Come è ben noto, l’attività agrituristica è un’attività
connessa a quella agricola, dall’effettivo svolgimento della quale, come tale,
non può prescindere. Molti comuni, non essendo prevista una specifica codifica
Tari per l’attività agrituristica, assimilano la tariffa a quella applicata
agli alberghi ed ai ristoranti, talvolta riconoscendo sgravi legati alla
stagionalità dell’agriturismo. Secondo i giudici del Consiglio di Stato però,
l’agriturismo è una specificazione dell’attività agricola, alla quale resta
vincolata e connessa.
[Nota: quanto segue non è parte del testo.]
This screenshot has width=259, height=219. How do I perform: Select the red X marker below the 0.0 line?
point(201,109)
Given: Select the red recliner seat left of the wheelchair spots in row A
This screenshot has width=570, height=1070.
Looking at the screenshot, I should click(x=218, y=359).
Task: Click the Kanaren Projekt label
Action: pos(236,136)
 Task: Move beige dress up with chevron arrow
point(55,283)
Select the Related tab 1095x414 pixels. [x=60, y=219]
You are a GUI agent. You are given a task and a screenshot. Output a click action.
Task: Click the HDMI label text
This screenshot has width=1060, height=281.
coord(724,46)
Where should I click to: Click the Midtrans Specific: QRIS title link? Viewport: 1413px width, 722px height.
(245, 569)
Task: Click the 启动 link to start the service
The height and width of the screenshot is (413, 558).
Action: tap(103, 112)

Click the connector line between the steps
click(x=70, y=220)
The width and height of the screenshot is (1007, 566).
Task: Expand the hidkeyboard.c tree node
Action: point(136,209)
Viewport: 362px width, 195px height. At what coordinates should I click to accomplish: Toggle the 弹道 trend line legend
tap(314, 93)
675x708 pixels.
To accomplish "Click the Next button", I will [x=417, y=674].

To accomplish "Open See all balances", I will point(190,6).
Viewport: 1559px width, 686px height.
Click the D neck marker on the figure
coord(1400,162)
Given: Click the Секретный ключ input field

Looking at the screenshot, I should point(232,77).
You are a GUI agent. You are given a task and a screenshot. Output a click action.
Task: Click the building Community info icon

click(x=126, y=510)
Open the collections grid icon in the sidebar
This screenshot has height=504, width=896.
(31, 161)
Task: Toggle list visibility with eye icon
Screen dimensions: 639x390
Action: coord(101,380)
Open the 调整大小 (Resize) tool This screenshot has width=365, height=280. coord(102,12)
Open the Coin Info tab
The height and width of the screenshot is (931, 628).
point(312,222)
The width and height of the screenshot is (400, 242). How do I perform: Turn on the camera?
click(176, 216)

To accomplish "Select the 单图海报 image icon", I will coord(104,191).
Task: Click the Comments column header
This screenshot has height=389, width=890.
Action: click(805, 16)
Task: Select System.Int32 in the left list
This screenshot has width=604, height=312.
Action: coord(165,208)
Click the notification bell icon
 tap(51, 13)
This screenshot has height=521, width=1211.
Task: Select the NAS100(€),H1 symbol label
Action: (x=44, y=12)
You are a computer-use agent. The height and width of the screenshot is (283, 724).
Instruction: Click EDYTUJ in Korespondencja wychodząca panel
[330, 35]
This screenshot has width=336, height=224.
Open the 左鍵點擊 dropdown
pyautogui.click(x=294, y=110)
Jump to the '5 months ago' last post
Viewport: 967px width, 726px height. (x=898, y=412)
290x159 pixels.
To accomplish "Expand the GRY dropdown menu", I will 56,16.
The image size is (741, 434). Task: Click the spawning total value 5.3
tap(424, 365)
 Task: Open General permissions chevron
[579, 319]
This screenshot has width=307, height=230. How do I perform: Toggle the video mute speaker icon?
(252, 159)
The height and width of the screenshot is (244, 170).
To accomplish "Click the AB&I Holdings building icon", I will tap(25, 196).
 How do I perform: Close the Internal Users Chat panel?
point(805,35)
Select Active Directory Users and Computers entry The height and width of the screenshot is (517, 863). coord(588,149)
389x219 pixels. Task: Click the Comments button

In aggiunta a ciò, l’inquadramento amministrativo e
fiscale specifico, riconosciuto dal legislatore all’attività agrituristica,
“rispecchia una differenziazione economica e funzionale” rispetto alle attività
alberghiere, che “si riflette sulla commisurazione della capacità
contributiva”.
Anche il Codice del turismo distingue nettamente gli
agriturismo rispetto agli alberghi, qualificandoli quali “strutture ricettive
extralberghiere”. Il Comune quindi, concludono i giudici, può certamente
commisurare la Tari in relazione alla qualità e quantità di rifiuti prodotti in
tali attività ma deve tenere conto dei principi generali di proporzio-nalità,
ragionevolezza e adeguatezza, senza effettuare alcuna automatica as-similazione
tra l’attività agrituristica a quella alberghiera.